=== Extract provided ===
____

Figure 2: With a dial setting of 200°C, the actual air temperature was 3°C too low in Air fryer 7 and 39°C too low in Air fryer 9

To achieve an actual air temperature of 180°C

  • To achieve an actual air temperature of 180°C (+/- 5°C), the dial settings ranged from 183°C to 220°C.
  • All air fryers achieved a lower air temperature than that stated on the dial setting, ranging from 4°C too low and 57°C too low.
  • Air fryer 6 was set to a dial temperature of 220°C, however this only achieved an average air temperature of 163°C, that is to say 57°C lower than the dial setting.

Variation in the time taken to achieve a safe cook on the same product

Model food cook time

Model Sausage - (actual calibrated air fryer air temperature of 180°C, where possible) – 10 to 12 minutes across the ten air fryers to achieve 70°C, with Air fryer 9 taking the longest time.

Model Sausage - (dial set to 180°C) – 9 to 12 minutes across the ten air fryers to achieve 70°C.

Real food cook time

Frozen Burger (actual calibrated air fryer air temperature of 180°C, where possible) – 17 to 25 minutes across the ten air fryers to achieve a minimum temperature of 70°C and an equivalent process of 70°C for two minutes, with Air fryers 2 and 3 taking the longest times. See figure 3.

____

=== Data segment ===
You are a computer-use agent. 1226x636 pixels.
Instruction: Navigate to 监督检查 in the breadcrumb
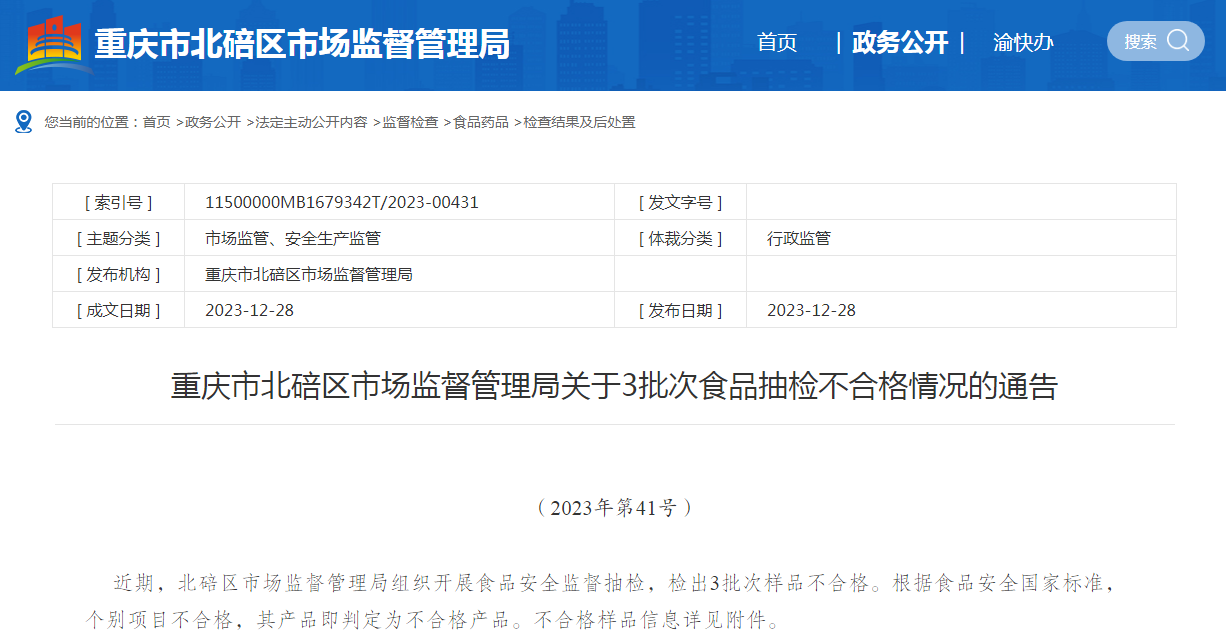(410, 122)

____

=== Your goal ===
Carry the text on air fryer temperature testing forward from its final sentence. The data has no connection to the text about air fryer temperature testing.

=== Final result ===
air fryer graph - Image 3

Figure 3: Air fryer 7 took approximately 17 minutes to deliver a cook equivalent to 70°C for two minutes to the frozen burger, whereas Air fryer 2 took approximately 25 minutes

For the frozen burger trials, out of the ten air fryers used, the longest time taken to reach a thermal process of 70°C for two minutes and a final minimum temperature of 70°C was by Air fryer 2 and Air fryer 3, both taking 25 minutes. Faster heating air fryers (Air fryers 6 and 7) took only 17 minutes to achieve this thermal process. If the shortest cook time of 17 minutes was used in the slower heating air fryers (Air fryers 2 and 3) it would have given final minimum temperatures of 45°C and 36°C.

Chilled Burger (actual calibrated air fryer air temperature of 180°C, where possible) – 13 to 17 minutes across the ten air fryers to achieve a minimum temperature of 70°C and an equivalent process of 70°C for two minutes, with Air fryers 2, 3 and 9 taking the longest times. See figure 4.

air fryer graph - Image 4

Figure 4: Air fryer 4 took approximately 13 minutes to deliver a cook equivalent to 70°C for two minutes to the chilled burger, whereas Air fryer 3 took approximately 17 minutes

For the chilled burger trials, the longest time taken to reach a thermal process of 70°C for two minutes and a final minimum temperature of 70°C was by Air fryers 2, 3 and 9, all taking 17 minutes. Faster heating air fryers (Air fryers 4, 5, 6 and 7) took only 13 minutes to achieve this. If the shortest cook time of 13 minutes was used in the slower heating air fryers it would have given final minimum temperatures of 62°C, 59°C and 36°C.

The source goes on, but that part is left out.